Information given:
>>>
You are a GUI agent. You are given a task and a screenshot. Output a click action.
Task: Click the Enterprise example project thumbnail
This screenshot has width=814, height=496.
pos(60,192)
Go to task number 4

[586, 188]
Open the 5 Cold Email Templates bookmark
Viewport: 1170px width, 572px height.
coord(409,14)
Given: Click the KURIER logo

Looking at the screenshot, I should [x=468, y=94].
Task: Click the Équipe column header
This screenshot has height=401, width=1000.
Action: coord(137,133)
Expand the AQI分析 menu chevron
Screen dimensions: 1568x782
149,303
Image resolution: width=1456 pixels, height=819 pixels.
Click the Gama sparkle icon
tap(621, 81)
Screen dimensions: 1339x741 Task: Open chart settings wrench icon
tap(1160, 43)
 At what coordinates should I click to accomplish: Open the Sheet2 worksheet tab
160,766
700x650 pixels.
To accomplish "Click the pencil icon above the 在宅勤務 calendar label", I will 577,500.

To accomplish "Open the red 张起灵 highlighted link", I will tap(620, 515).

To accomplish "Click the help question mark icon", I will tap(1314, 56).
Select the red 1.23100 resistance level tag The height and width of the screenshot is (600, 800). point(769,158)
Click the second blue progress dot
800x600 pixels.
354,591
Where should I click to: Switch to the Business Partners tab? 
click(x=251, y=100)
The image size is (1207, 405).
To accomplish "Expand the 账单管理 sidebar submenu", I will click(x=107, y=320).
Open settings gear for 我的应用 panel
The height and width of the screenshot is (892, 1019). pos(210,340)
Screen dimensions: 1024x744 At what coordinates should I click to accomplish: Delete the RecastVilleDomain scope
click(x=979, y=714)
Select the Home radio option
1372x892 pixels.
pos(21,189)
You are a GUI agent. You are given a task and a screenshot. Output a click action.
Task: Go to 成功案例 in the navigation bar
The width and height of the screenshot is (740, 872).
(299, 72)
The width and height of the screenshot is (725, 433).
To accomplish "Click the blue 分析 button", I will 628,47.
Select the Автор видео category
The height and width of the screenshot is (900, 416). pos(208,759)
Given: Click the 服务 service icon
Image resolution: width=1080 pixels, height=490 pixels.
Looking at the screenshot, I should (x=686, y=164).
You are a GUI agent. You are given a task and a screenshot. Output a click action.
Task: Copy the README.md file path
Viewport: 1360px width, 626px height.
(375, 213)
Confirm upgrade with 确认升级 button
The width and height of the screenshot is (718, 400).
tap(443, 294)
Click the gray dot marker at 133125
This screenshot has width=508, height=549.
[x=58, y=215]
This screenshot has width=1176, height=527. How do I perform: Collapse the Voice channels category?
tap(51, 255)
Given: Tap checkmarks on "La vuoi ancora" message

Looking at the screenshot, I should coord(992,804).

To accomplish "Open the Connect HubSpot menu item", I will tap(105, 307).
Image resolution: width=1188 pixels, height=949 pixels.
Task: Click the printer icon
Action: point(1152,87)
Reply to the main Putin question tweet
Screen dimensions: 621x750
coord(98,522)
<<<
The request: Pull out every line of the data above that contains the word "dimensions", matching uppercase and lowercase letters exactly.

Expected answer:
Screen dimensions: 1568x782
Screen dimensions: 1339x741 Task: Open chart settings wrench icon
Screen dimensions: 1024x744 At what coordinates should I click to accomplish: Delete the RecastVilleDomain scope
Screen dimensions: 621x750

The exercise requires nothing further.